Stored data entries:

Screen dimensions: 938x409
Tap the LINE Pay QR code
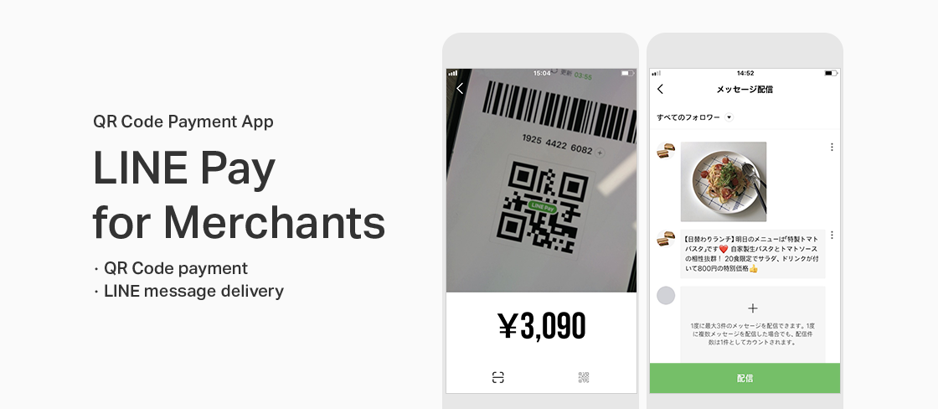click(x=542, y=207)
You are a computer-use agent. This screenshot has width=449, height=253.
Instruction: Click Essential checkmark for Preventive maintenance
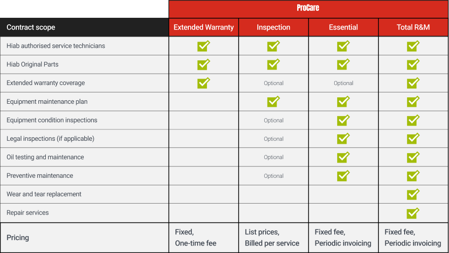click(344, 176)
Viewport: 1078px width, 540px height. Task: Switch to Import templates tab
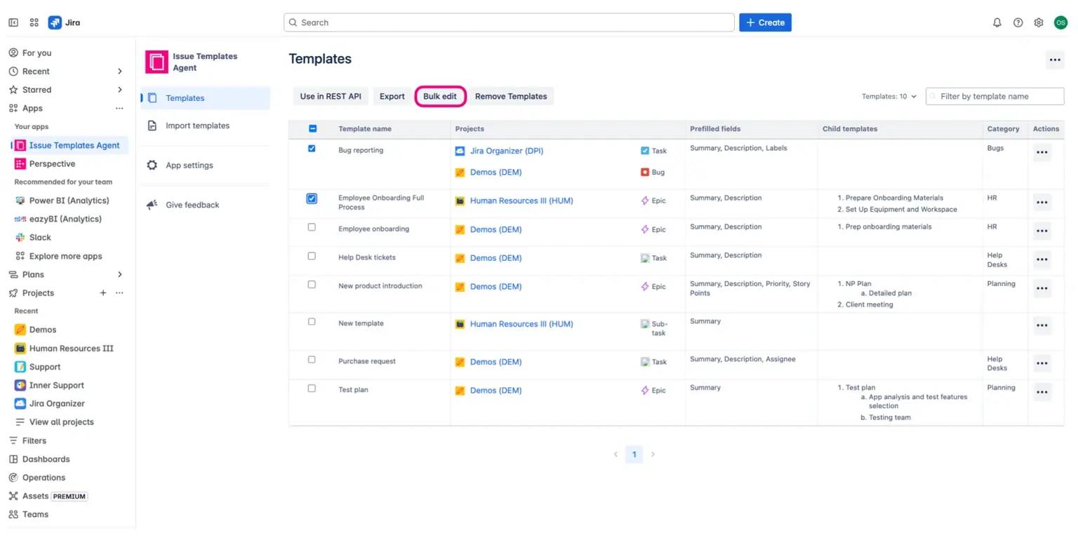coord(197,126)
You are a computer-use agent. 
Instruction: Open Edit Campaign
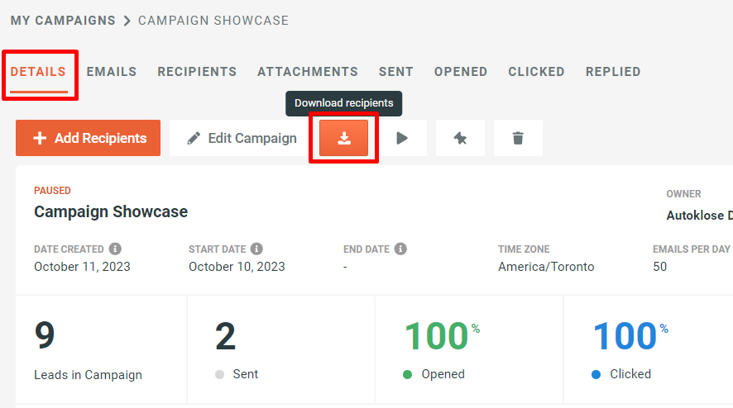point(242,138)
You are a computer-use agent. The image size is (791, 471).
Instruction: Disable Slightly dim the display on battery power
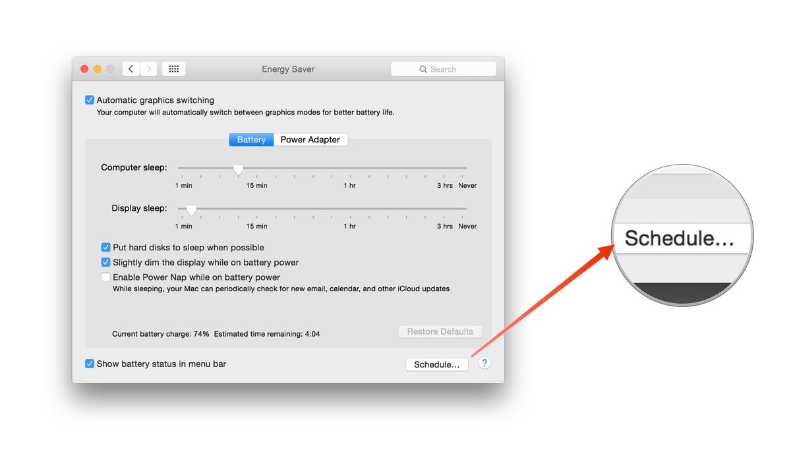pyautogui.click(x=106, y=262)
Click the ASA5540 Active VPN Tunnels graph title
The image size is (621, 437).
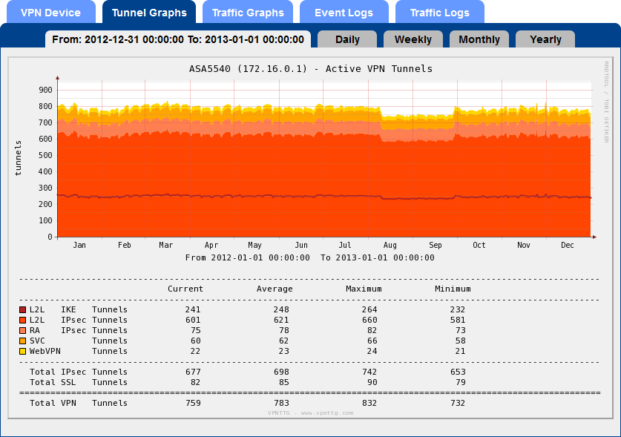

=== PROBLEM REQUIREMENTS ===
Leave out the images and repeat the rest of the data word for word.

=== RESPONSE TO THIS TASK ===
Screen dimensions: 938x409
Tap the LINE Pay QR code
click(x=542, y=207)
You are a computer-use agent. This screenshot has width=449, height=253.
Instruction: Click Essential checkmark for Preventive maintenance
click(344, 176)
Viewport: 1078px width, 540px height. Task: Switch to Import templates tab
coord(197,126)
You are a computer-use agent. 
Instruction: Open Edit Campaign
point(242,138)
You are a computer-use agent. The image size is (791, 471).
Instruction: Disable Slightly dim the display on battery power
pyautogui.click(x=106, y=262)
Click the ASA5540 Active VPN Tunnels graph title
The image size is (621, 437).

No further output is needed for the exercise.